━━ DATA EXCERPTS

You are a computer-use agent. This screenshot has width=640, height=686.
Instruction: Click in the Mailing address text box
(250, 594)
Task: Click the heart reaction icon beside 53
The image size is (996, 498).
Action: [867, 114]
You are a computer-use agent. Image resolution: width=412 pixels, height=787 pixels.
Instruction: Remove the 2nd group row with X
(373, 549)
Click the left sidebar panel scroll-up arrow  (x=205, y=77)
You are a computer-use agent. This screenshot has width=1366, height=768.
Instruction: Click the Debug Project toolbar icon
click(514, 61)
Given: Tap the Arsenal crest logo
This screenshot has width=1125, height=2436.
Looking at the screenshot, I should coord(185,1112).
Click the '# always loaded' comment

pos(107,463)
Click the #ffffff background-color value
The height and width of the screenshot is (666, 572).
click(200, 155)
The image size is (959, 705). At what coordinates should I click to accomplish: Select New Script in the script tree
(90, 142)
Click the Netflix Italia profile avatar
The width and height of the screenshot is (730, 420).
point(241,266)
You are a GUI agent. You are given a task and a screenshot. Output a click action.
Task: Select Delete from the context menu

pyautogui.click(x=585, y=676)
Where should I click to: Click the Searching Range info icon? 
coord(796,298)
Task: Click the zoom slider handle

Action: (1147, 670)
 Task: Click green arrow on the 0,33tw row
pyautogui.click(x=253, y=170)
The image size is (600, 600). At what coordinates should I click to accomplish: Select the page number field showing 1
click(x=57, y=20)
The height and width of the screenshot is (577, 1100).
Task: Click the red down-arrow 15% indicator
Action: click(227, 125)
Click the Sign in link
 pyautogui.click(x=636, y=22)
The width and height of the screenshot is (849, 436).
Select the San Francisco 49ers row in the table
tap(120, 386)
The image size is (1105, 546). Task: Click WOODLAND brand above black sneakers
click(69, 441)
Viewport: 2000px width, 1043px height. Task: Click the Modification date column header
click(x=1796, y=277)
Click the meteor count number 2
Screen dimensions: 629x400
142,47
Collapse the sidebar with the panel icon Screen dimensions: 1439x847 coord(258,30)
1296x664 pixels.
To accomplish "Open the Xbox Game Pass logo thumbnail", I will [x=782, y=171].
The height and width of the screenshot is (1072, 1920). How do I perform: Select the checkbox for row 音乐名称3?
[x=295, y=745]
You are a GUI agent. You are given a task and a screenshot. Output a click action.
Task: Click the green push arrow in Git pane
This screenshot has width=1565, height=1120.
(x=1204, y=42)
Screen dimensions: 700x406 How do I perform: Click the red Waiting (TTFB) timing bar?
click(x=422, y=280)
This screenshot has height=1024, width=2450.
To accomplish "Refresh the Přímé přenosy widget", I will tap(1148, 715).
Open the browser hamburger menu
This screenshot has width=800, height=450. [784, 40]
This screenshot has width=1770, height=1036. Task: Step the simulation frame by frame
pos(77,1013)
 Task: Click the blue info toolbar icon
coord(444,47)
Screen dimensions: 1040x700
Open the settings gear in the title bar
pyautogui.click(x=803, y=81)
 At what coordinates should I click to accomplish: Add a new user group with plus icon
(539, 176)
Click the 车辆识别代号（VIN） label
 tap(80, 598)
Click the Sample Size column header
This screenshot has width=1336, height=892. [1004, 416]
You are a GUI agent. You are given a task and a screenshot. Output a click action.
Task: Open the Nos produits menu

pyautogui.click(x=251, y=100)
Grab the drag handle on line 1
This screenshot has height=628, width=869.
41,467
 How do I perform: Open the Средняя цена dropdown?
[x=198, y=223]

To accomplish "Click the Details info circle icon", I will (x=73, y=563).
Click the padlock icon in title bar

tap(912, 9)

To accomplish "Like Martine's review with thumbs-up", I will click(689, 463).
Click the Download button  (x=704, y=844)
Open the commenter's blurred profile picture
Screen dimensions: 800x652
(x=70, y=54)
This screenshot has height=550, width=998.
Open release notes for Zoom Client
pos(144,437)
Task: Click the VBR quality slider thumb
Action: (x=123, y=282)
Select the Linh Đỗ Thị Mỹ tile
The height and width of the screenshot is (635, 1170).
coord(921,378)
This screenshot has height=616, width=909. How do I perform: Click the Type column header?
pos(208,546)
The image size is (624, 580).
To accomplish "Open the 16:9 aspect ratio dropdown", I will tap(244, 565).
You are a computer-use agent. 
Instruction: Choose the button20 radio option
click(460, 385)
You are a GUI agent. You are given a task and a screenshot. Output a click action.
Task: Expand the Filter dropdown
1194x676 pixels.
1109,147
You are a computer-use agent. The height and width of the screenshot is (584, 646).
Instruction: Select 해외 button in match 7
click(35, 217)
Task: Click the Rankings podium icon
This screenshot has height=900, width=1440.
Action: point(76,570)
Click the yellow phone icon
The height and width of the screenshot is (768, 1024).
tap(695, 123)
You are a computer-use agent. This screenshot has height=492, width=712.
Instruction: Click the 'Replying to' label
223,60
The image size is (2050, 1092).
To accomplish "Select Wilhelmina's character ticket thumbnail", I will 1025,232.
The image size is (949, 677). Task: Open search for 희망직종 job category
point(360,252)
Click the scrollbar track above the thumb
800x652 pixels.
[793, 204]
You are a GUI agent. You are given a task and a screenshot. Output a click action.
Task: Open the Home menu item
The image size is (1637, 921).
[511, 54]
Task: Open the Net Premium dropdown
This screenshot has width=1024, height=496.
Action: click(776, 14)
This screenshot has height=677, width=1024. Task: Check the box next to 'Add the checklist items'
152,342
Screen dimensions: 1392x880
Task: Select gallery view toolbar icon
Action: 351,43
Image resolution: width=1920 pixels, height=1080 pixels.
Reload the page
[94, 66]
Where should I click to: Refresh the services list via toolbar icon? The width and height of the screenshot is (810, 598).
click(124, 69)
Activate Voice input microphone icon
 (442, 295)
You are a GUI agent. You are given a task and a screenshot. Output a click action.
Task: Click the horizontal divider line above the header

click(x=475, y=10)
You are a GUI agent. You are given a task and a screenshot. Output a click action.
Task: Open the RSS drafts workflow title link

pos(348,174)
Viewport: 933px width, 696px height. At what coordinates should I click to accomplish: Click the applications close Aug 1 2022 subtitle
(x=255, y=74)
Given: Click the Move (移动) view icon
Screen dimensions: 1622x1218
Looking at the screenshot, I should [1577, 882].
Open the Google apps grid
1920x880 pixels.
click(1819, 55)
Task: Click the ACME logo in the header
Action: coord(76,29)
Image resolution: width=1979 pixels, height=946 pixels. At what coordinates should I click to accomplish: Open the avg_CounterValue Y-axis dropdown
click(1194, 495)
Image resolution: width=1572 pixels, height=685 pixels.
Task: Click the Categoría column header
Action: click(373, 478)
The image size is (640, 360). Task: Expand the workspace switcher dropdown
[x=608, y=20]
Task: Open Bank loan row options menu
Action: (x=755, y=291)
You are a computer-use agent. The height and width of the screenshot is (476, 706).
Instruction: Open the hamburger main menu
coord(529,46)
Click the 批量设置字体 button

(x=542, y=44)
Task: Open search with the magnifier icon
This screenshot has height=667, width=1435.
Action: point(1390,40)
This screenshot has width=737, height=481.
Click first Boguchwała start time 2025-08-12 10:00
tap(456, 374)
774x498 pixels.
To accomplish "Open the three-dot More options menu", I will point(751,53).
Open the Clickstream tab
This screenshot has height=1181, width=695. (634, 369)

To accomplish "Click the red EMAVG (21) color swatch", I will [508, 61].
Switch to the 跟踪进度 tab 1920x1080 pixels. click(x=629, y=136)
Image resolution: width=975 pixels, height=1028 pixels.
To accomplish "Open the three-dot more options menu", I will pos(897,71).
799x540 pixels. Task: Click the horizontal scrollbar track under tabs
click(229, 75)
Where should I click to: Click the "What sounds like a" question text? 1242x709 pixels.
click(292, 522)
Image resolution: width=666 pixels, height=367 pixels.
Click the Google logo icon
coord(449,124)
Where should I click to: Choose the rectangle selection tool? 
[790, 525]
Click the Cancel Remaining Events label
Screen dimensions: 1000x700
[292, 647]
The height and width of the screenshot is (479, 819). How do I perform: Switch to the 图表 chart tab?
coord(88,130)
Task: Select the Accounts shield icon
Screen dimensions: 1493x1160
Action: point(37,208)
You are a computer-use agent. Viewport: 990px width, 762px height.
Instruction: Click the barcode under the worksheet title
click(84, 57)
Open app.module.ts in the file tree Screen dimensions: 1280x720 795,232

━━━━

- **BRIEF**
Go through the data above and find the lines with the word "computer". Copy each of those lines.

- **REPLY TO THE TASK**
You are a computer-use agent. This screenshot has width=640, height=686.
You are a computer-use agent. Image resolution: width=412 pixels, height=787 pixels.
You are a computer-use agent. This screenshot has width=1366, height=768.
You are a computer-use agent. 
You are a computer-use agent. The height and width of the screenshot is (584, 646).
You are a computer-use agent. This screenshot has height=492, width=712.
You are a computer-use agent. The height and width of the screenshot is (476, 706).
You are a computer-use agent. Viewport: 990px width, 762px height.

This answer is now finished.